I find it quite unacceptable for a servant of the most high God to have smelly armpits, a smelly mouth or be careless about lifestyle habits and choices. We owe it to God to stay in good shape in order to preach the gospel without causing others to stumble and sin. They sin when they backbite you, you know!
In born-again churches, prayer, worship and preaching often come with physical contact, but you don’t want people you are preaching to, to pass out not because they have been slain in the Spirit, but because of your horrible body odour!
Or, imagine the pastor saying, “Turn to your neighbour and tell them… .” only for you to turn and the neighbour you are stuck with never paid attention to any part of the temple of God that morning. Uncomfortable.

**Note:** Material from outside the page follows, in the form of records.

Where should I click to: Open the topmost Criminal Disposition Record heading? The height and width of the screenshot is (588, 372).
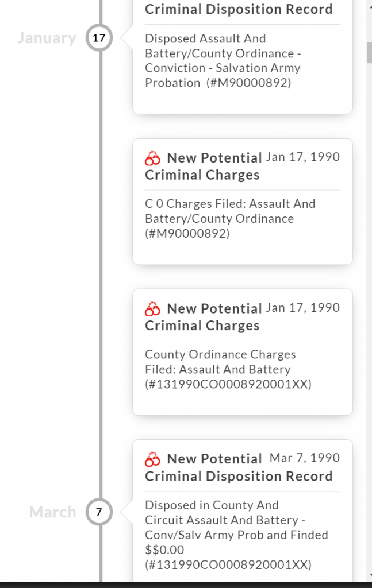239,10
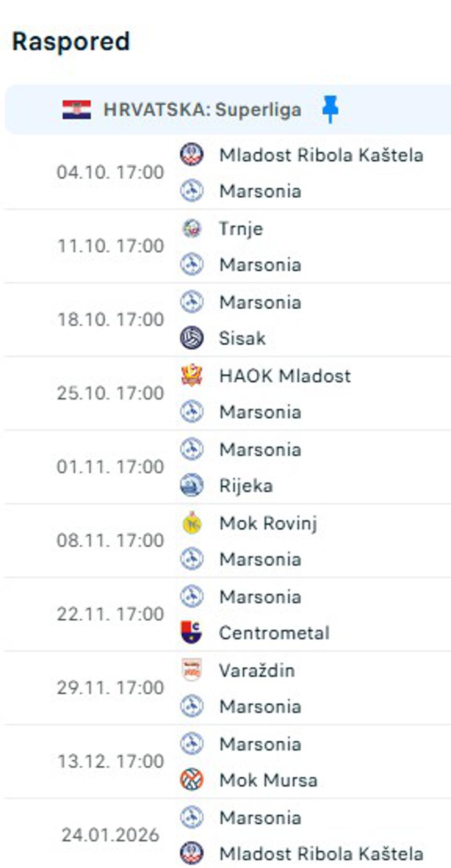This screenshot has width=451, height=868.
Task: Select the Rijeka team name
Action: (246, 485)
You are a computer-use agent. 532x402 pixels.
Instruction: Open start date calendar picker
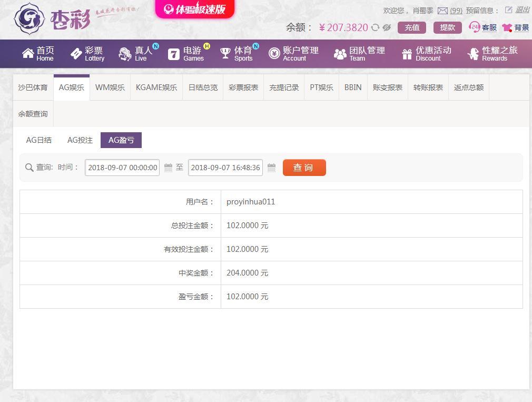click(x=169, y=168)
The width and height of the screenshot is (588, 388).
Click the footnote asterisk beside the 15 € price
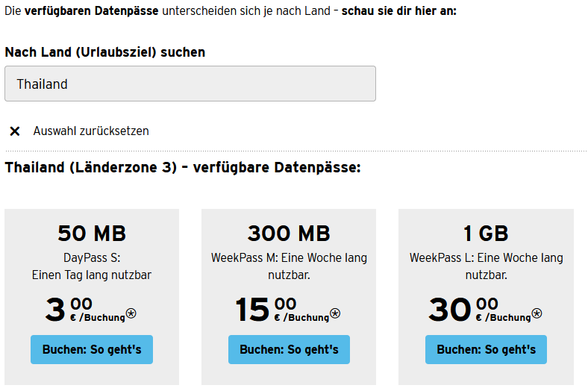pos(335,313)
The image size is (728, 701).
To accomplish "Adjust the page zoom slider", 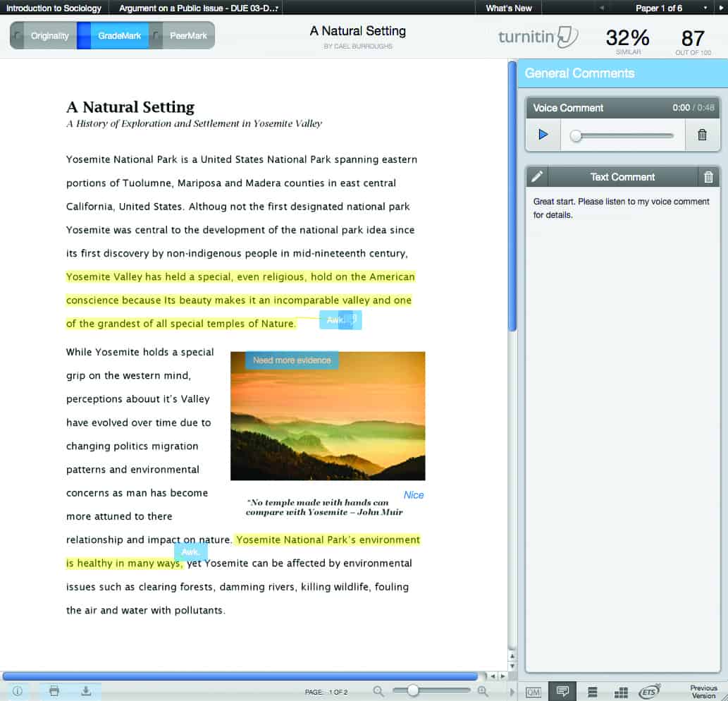I will pyautogui.click(x=414, y=691).
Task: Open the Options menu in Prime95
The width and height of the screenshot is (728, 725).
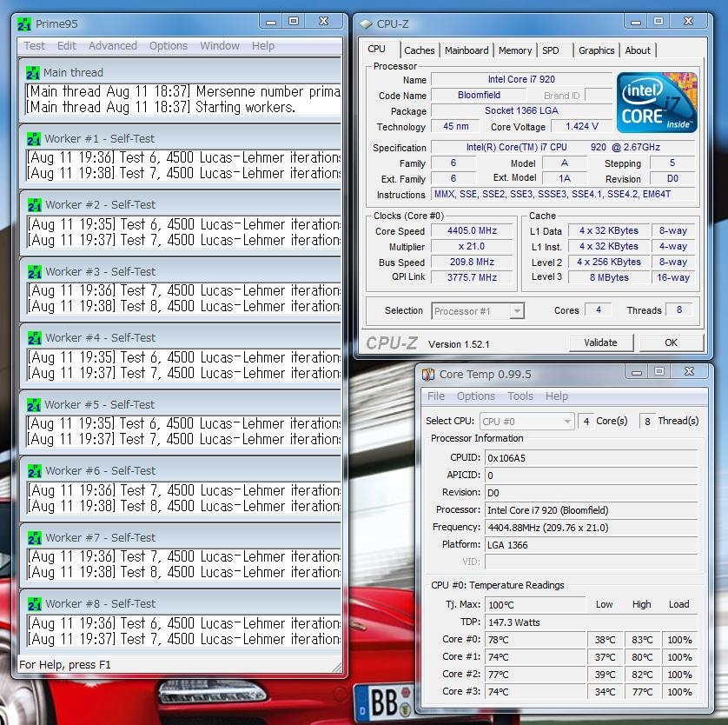Action: point(168,46)
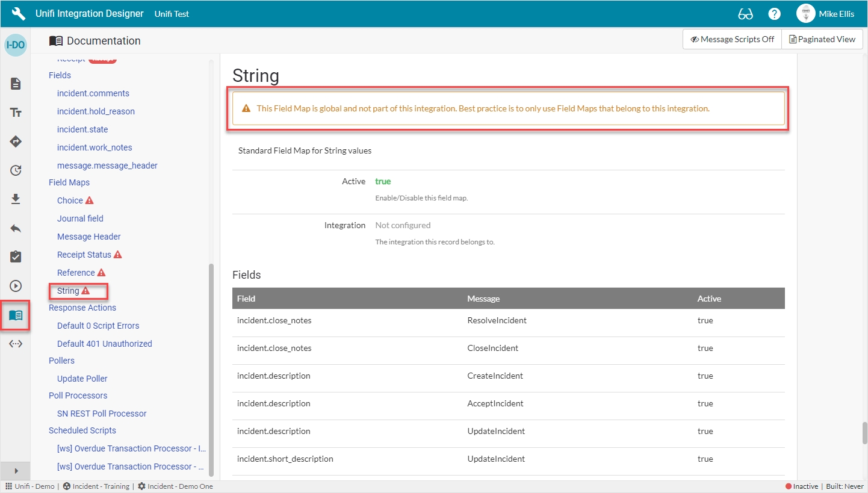Expand the left sidebar with arrow
This screenshot has width=868, height=493.
point(16,470)
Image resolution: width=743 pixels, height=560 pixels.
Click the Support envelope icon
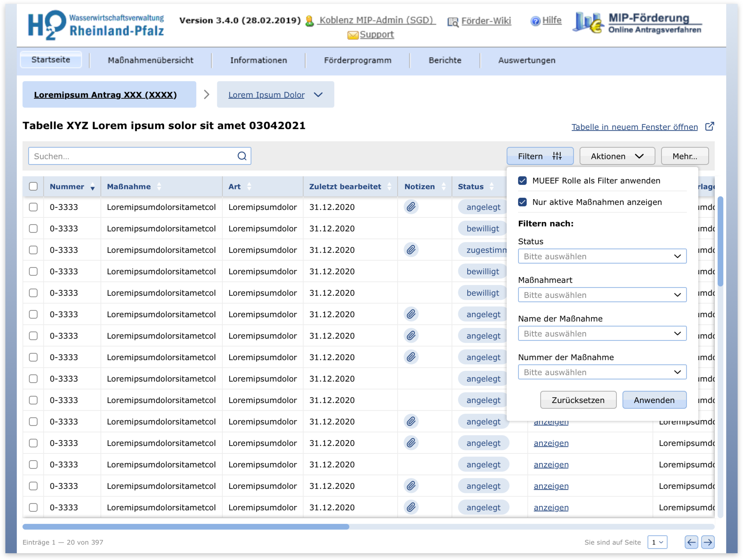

The Bible says our bodies are temples of God. Think of your body that way – as a sanctuary – and pay it better attention. Work out more clean up better eat responsibly and healthily, get enough sleep.
From experience, the gospel is not only preached from pulpits and street corners it is also preached using our appearances the way we carry ourselves and the way we speak to others, even when we are not talking about God. That can be enough for one to be curious about whom you worship and where you worship from.
So pay attention to appearances. The state of your temple can draw people to Christ, or repulse them.
The more you think of your body as the place God dwells in, and less as your property, the more you will find yourself consciously avoiding places and activities that may defile it. The more you will find yourself striving to look and feel good every single day.